Contexto Institucional e Sanitário da Sanção Europeia
As autoridades europeias determinaram a interrupção das importações brasileiras após constatação de descumprimento das diretrizes comunitárias que proíbem o uso de antimicrobianos como estimulantes de crescimento em rebanhos, prática já vetada desde 2022 e considerada irregular sob o Regulamento (CE) n.º 450/2009 do Parlamento Europeu. A decisão foi consolidada após auditoria técnica revelar não conformidade do setor bovino brasileiro com os padrões sanitários exigidos, enquanto os segmentos de aves e mel estão sujeitos a avaliação mais célere, dada uma auditoria internacional em curso com conclusão prevista para sexta-feira (4/9).

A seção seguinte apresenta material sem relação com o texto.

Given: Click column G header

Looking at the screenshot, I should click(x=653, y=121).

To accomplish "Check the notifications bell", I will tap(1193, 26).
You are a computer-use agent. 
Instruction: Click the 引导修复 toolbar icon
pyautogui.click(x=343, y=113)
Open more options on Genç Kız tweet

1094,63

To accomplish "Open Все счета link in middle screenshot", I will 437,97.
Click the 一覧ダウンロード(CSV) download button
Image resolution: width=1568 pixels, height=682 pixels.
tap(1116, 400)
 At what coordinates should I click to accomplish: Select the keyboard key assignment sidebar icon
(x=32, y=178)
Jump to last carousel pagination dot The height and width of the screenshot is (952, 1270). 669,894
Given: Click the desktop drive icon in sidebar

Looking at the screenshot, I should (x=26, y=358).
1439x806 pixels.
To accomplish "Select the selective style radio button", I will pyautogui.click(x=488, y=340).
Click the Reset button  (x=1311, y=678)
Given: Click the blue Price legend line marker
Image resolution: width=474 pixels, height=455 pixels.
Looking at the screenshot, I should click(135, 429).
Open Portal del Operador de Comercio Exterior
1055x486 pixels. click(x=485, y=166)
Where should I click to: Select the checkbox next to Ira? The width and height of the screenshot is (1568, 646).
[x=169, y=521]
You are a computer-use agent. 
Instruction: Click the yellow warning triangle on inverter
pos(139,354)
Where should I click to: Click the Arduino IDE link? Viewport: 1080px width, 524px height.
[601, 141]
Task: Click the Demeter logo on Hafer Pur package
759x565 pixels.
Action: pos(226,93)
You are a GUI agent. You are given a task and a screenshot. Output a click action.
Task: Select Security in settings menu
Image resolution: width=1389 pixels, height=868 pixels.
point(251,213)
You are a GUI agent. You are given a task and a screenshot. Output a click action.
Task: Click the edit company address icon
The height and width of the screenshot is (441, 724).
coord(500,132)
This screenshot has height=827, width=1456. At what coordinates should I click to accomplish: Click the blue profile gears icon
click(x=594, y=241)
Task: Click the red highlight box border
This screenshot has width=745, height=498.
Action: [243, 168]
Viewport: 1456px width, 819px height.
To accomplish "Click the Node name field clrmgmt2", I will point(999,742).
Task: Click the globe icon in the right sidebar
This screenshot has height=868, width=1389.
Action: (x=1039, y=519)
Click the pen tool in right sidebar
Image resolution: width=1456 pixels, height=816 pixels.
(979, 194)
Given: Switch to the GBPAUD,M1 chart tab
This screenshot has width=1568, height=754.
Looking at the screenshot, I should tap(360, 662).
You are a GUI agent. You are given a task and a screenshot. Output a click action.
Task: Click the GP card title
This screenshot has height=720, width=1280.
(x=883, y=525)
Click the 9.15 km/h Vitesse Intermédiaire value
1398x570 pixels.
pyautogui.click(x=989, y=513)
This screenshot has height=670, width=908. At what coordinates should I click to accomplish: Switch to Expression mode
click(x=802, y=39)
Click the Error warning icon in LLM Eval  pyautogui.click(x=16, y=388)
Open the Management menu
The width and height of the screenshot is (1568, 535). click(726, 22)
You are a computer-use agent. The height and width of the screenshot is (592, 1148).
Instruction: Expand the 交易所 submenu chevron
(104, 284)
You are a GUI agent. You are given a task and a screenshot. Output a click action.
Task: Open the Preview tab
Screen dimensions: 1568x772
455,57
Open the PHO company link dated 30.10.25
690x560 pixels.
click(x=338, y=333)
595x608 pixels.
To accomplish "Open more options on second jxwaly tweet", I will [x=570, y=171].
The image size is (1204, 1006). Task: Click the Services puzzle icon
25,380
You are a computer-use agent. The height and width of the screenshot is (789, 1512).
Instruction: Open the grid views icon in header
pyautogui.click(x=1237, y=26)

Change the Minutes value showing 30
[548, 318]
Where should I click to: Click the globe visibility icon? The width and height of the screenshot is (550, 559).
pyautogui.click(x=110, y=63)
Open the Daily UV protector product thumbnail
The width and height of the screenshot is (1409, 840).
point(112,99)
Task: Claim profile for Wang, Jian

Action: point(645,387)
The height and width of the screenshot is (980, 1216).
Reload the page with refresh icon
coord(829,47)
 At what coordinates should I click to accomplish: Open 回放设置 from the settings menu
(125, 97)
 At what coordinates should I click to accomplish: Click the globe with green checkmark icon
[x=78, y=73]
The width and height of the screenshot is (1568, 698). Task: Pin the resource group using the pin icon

A sanção se insere no âmbito da Estratégia Europeia para combater a resistência antimicrobiana, reconhecida pela O rganização Mundial da Saúde como crise global de saúde pública responsável por mais de um milhão de mortes anuais. De acordo com dados da Comissão Europeia, o Brasil figurou como segundo maior exportador de carne bovina para a UE em 2025, com 92 mil toneladas negociadas e faturamento superior a € 713 milhões (R$ 4,3 bilhões), evidenciando o impacto econômico imediato da medida.
A sanção europeia afeta exportações brasileiras correspondentes a mais de € 713 milhões em faturamento anual, sendo a carne bovina o segmento mais afetado pelo processo demorado de liberação.
Repercussão O ficial e Perspectivas de Normalização
O Governo Federal, por meio do Ministério da Agricultura e Pecuária (MAPA), responsabilizou o setor privado pela inadimplência das normas sanitárias exigidas pela UE, ressaltando que as auditorias técnicas em andamento são imprescindíveis para comprovar conformidade e viabilizar a reversão das restrições.
Enquanto o setor avícola e mel aguarda sinal verde após a entrega dos relatórios técnicos até sexta-feira (4/9), especialistas apontam que a normalização total das exportações dependerá da comprovação rigorosa do manejo responsável de antibióticos em cada etapa da produção animal.